Text block:
Summer-School in Political Philosophy & Public Policy
“Philosophical Ideas for a Brave New World of Work”
13-15 July, University of Minho, Braga (Portugal)




Invited Professors:

Ruth Yeoman (Oxford University)

Lucas Stanczyk (Brown University/Harvard University)

Organizers: Jurgen De Wispelaere (University of Tampere), James Hickson (York University) and Roberto Merrill (University of Minho) on behalf of the Political Theory Group of CEHUM, University of Minho (Braga)
  
Course Description:

In recent years there has been a resurgence of interest in issues at the intersection of political philosophy and public policy. In particular, attention has increasingly turned to the question of what kind of institutions and policies would be needed in order to create a significantly more just society. Following past summer-schools on topics such as a justice between generations (2010), democratic virtues (2011), radical democracy (2012), basic income (2013), predistribution and property-owning democracy (2014), the ethics of banking (2015), the commons (2016), our next summer-school will be devoted to the future of work and a society in which the nature, meaning and distribution of work is expected to change considerably. The future of work is a topic of growing interest within academia, where it features prominently in recent debates in philosophy, history, law, political science, and economics. It is also features prominently in debates outside academia amongst social activists and policy-makers. In this summer school we will discuss insights emerging from philosophical reflection on the changing nature of work and think about normative principles guiding the future organization and allocation of work and its benefits and burdens.

Format:

The course features two invited professors, who each deliver three keynote lectures. In addition, we invite the participation of PhD students, postdoctoral scholars and established researchers to present their ongoing work on the philosophy of work or a related topic.

Invited Lectures:

Lucas Stanczyk will present material from a book manuscript titled From Each: A Theory of Productive Justice. In this manuscript, Lucas develops a framework for thinking about the rights and duties of liberal citizenship in an integrated way. He then deploys this framework to expose injustices in how modern societies reproduce themselves. These injustices arise when, thanks to the design of safety nets, ordinary citizens are made to work substantially more than what a liberal society at an advanced stage of economic development could reasonably expect. Conversely, productive injustices arise when the basic structure of the economy effectively lets the wealthy off the hook in myriad ways. To allow us to appreciate these injustices, the book develops tools for thinking about the kind of labor contribution that a liberal society can reasonably demand from each person, and it uses these tools to describe the way that actual societies routinely go overboard in their expectations for ordinary workers while being far too lenient on the wealthy. Lucas has been assistant professor of political science and affiliated faculty of philosophy at MIT. In 2016-17 he will be a research fellow at Brown University, and in 2017 he will join the philosophy department at Harvard.

Collected data:
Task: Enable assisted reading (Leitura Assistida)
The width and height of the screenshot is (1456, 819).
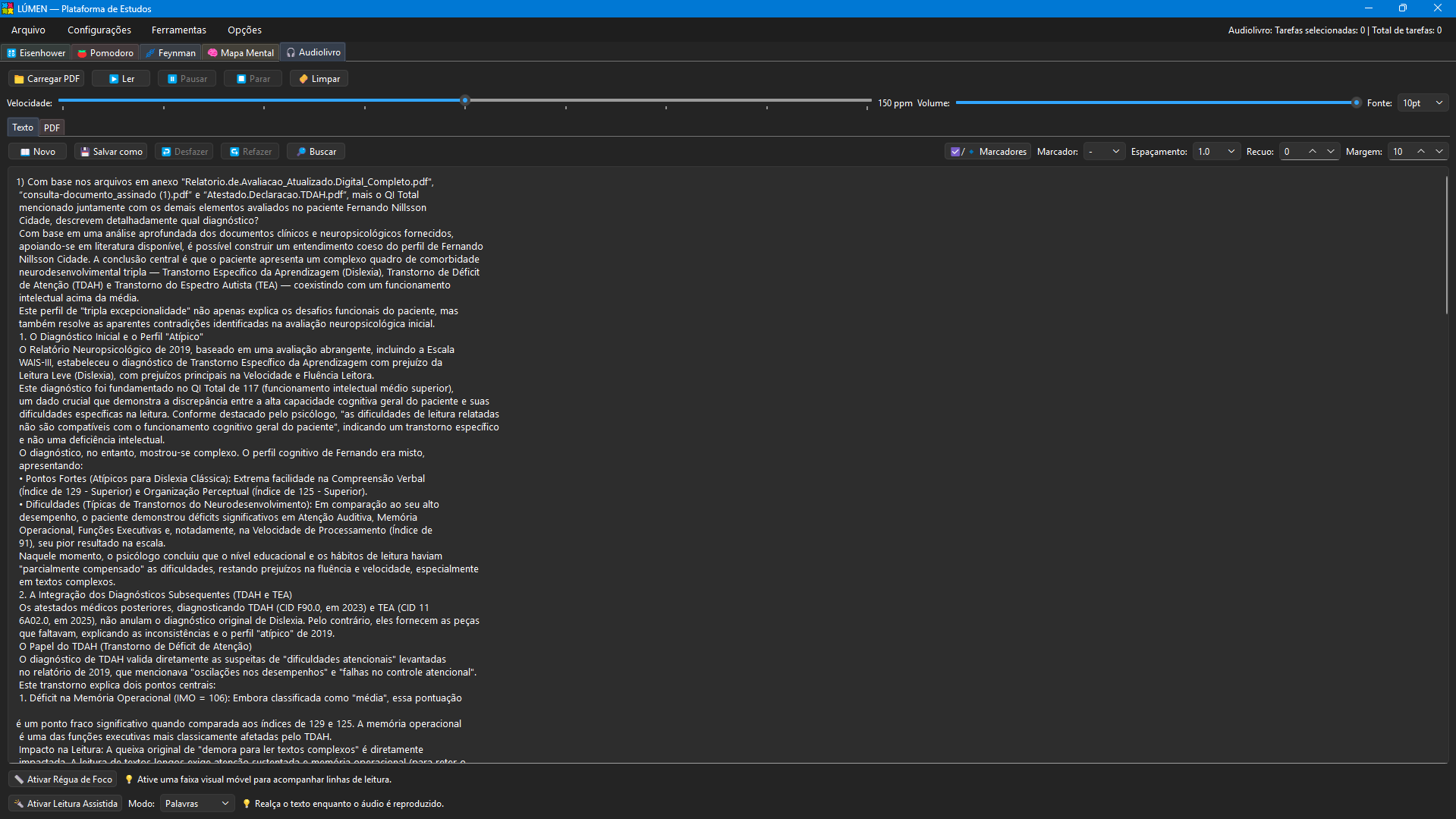Action: point(66,804)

Activities:
1 – List every past summer-school topic the summer-school announcement names, with its year.
2 – From the summer-school announcement, return the passage that begins with the words "Summer-School in Political Philosophy" and stops after the words "Yeoman (Oxford University)".

Answers for the exercise:
1 –
- Justice between generations (2010)
- Democratic virtues (2011)
- Radical democracy (2012)
- Basic income (2013)
- Predistribution and property-owning democracy (2014)
- The ethics of banking (2015)
- The commons (2016)

2 –
Summer-School in Political Philosophy & Public Policy
“Philosophical Ideas for a Brave New World of Work”
13-15 July, University of Minho, Braga (Portugal)




Invited Professors:

Ruth Yeoman (Oxford University)